Franziska Egli von der SAMW sagt: «Die Einschätzung von Alex Frei ist uns bekannt, weil er mit Bezug auf die Richtlinien an uns gelangte.» Diese entsprächen jedoch dem aktuellen Stand der Wissenschaft. Die von Frei geforderten wissenschaftlichen Beweise zu erbringen, dass Spendende keinen Schaden nehmen, sei allerdings nicht möglich, sagt Egli. «Dazu müsste man an Verstorbenen untersuchen, ob sie nach ihrem Tod als Person Schaden genommen haben. Eine solche Untersuchung ist aus naheliegenden Gründen nicht möglich.»

«Aussage von Alex Frei ist unhaltbar»

Kritisch äussert sich Yvonne Gilli, Präsidentin der Ärzteverbindung FMH: «Die Aussage von Alex Frei ist aus wissenschaftlicher Sicht unhaltbar. Eine Organentnahme erfolgt nach Feststellung des Todeseintritts, und nicht am lebenden Menschen», sagt die St. Galler Ärztin und ehemalige Grüne-Nationalrätin.

Aus einer religiös-philosophischen Perspektive gebe es unterschiedliche Interpretationen, wann ein Mensch tot sei, sagt Gilli. Die moderne Medizin habe jedoch eine einheitliche Definition des Todeseintritts und orientiere sich am irreversiblen Ausfall sämtlicher Hirnfunktionen.

Nur juristisch tot?

Alex Frei indessen sagt: «Eine Organentnahme erfolgt heute nach Feststellung des juristisch definierten Todeseintritts, biologisch jedoch am lebenden Menschen.» Das Todeskriterium der ausgefallenen Hirnfunktionen entspreche lediglich einer gesellschaftlichen Konvention, einer Abmachung von 1969, die dann ins Gesetz geschrieben worden sei.

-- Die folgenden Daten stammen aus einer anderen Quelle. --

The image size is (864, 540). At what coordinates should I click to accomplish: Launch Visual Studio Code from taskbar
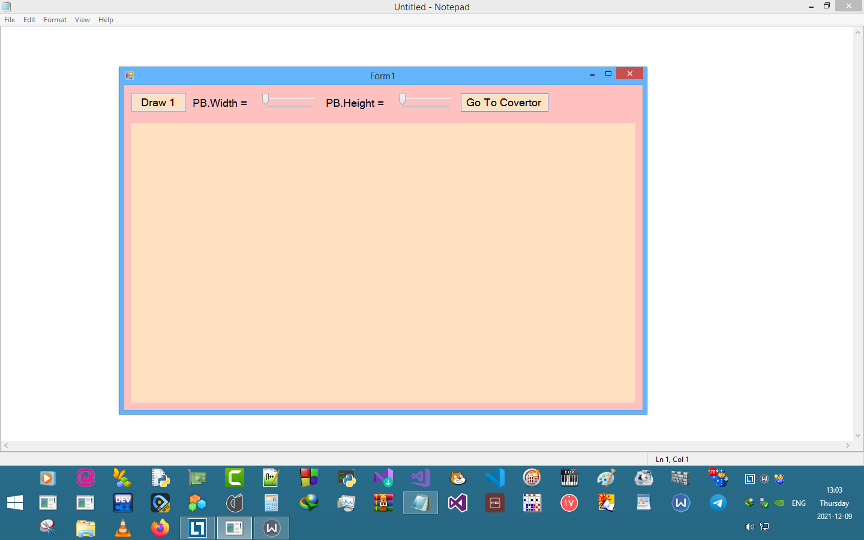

Dazu sagt Katrin Holenstein vom BAG: «Medizin und Biologie haben gezeigt, dass ein menschlicher Organismus ohne funktionierendes Gehirn nicht bestehen kann. Das Hirn macht die Persönlichkeit aus und steuert alle lebensnotwendigen Funktionen. Fällt das Hirn aus, stirbt der Mensch. Eine Rückkehr ins Leben ist nicht mehr möglich.» Deshalb sei das endgültige Erlöschen sämtlicher Hirnfunktionen als Todeskriterium weltweit anerkannt.

Auch Franziska Egli von der Akademie der medizinischen Wissenschaften kontert: «Korrekt ist: Das Todeskriterium beruht auf wissenschaftlichen Grundlagen der Neurologie. Die naturwissenschaftliche Todesdefinition hat auch unabhängig von den Gegebenheiten der Organtransplantation seine Gültigkeit. Die Irreversibilität des Hirntodes wurde in jahrzehntelanger neurologischer Praxis bestätigt.»